[1013.] The Spirit’s task being finished he is free to soar where he pleases. There seems to be implied the injunction that mankind can by virtue alone attain to the same spiritual freedom.
[1014.] green earth’s end. The world as known to the ancients did not extend much beyond the Straits of Gibraltar. The Cape Verd Islands, which lie outside these straits, may be here referred to: comp. Par. Lost, viii. 630:
“But I can now no more; the parting sun
Beyond the earth’s green Cape and Verdant Isles
Hesperean sets, my signal to depart.”
[1015.] bowed welkin: the meaning of the line is, “Where the arched sky curves slowly towards the horizon.” Welkin is, radically, “the region of clouds,” A.S. wolcnu, clouds.
[1017.] corners of the moon, i.e. its horns. The crescent moon is said to be ‘horned’ (Lat. cornu, a horn). Comp. the lines in Macbeth, iii. 5. 23, 24: “Upon the corners of the moon There hangs a vaporous drop profound.”

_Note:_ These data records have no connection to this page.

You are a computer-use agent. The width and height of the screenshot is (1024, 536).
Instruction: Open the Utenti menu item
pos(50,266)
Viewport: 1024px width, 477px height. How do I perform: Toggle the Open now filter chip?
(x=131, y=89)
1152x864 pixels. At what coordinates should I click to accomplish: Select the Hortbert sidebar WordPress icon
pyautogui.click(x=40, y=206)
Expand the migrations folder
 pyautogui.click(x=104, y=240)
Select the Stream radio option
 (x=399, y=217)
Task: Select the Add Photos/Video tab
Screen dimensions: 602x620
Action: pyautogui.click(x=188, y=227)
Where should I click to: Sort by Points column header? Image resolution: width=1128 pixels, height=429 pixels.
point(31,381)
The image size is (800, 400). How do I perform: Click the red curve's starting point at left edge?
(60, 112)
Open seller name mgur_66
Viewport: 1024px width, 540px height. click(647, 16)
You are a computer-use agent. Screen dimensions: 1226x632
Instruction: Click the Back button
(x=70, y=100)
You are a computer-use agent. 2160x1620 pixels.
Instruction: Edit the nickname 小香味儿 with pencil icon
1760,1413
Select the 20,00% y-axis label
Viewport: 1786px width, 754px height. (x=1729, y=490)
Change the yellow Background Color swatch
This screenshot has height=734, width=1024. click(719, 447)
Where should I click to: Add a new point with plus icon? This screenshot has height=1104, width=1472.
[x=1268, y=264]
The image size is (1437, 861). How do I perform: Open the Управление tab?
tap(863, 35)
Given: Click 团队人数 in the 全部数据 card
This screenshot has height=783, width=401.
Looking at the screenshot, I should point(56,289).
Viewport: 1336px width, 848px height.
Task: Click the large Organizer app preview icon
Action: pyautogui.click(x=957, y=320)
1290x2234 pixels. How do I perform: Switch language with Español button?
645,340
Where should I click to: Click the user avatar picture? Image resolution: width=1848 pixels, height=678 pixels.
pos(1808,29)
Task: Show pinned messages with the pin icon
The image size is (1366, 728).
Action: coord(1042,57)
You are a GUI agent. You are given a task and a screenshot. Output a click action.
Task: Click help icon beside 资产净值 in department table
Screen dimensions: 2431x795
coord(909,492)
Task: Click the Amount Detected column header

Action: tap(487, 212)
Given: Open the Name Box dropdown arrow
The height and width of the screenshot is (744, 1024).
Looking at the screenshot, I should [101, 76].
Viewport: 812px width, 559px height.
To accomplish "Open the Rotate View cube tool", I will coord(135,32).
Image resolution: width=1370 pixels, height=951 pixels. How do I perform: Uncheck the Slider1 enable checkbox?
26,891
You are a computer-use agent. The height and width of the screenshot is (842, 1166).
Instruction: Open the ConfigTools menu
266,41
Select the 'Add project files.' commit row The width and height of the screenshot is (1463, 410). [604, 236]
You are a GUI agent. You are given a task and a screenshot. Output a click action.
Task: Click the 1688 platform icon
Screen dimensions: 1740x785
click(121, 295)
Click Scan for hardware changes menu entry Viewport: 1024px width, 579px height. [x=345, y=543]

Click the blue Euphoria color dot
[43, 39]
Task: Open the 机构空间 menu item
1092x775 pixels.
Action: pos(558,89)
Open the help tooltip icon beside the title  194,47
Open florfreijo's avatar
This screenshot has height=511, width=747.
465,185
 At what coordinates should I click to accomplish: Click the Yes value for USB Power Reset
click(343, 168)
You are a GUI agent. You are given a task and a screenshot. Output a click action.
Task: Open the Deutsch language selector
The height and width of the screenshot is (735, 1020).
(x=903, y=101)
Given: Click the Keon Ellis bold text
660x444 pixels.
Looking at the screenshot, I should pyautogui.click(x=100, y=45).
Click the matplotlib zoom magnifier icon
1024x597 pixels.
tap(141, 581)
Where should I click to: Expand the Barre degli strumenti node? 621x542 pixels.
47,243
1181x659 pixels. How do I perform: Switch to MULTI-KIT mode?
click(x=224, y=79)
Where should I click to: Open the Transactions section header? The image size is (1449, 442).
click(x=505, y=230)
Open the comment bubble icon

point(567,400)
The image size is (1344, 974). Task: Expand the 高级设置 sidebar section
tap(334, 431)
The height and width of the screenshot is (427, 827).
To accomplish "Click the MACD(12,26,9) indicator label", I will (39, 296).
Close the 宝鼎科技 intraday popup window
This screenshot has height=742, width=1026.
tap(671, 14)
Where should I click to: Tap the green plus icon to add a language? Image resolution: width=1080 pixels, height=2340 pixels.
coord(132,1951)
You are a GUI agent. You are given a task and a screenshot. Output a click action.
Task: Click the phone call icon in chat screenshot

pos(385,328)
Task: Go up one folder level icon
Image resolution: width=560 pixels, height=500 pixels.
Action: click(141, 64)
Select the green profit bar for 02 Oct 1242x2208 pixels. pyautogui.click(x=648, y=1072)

[1020.] She can teach ye how to climb, etc. Compare Jonson’s song to Virtue:
“Though a stranger here on earth
In heaven she hath her right of birth.
There, there is Virtue’s seat:
Strive to keep her your own;
’Tis only she can make you great,
Though place here make you known.”
[1021.] sphery chime, i.e. the music of the spheres. “To climb higher than the sphery chime” means to ascend beyond the spheres into the empyrean or true heaven—the abode of God and the purest Spirits. Milton therefore implies that by virtue alone can we come into God’s presence. See [note] on “the starry quire,” line 112. ‘Chime’ is strictly ‘harmony,’ as in “silver chime,” Hymn Nat. 128: the word is cognate with cymbal.
[1022, 3.] if Virtue feeble were, etc. A triumphant expression of that confidence in the invincibleness of virtue, when aided by Divine Providence, and therefore a fitting conclusion of the whole masque. Milton’s whole life reveals his unshaken belief in the truth expressed in the last two lines of his Comus.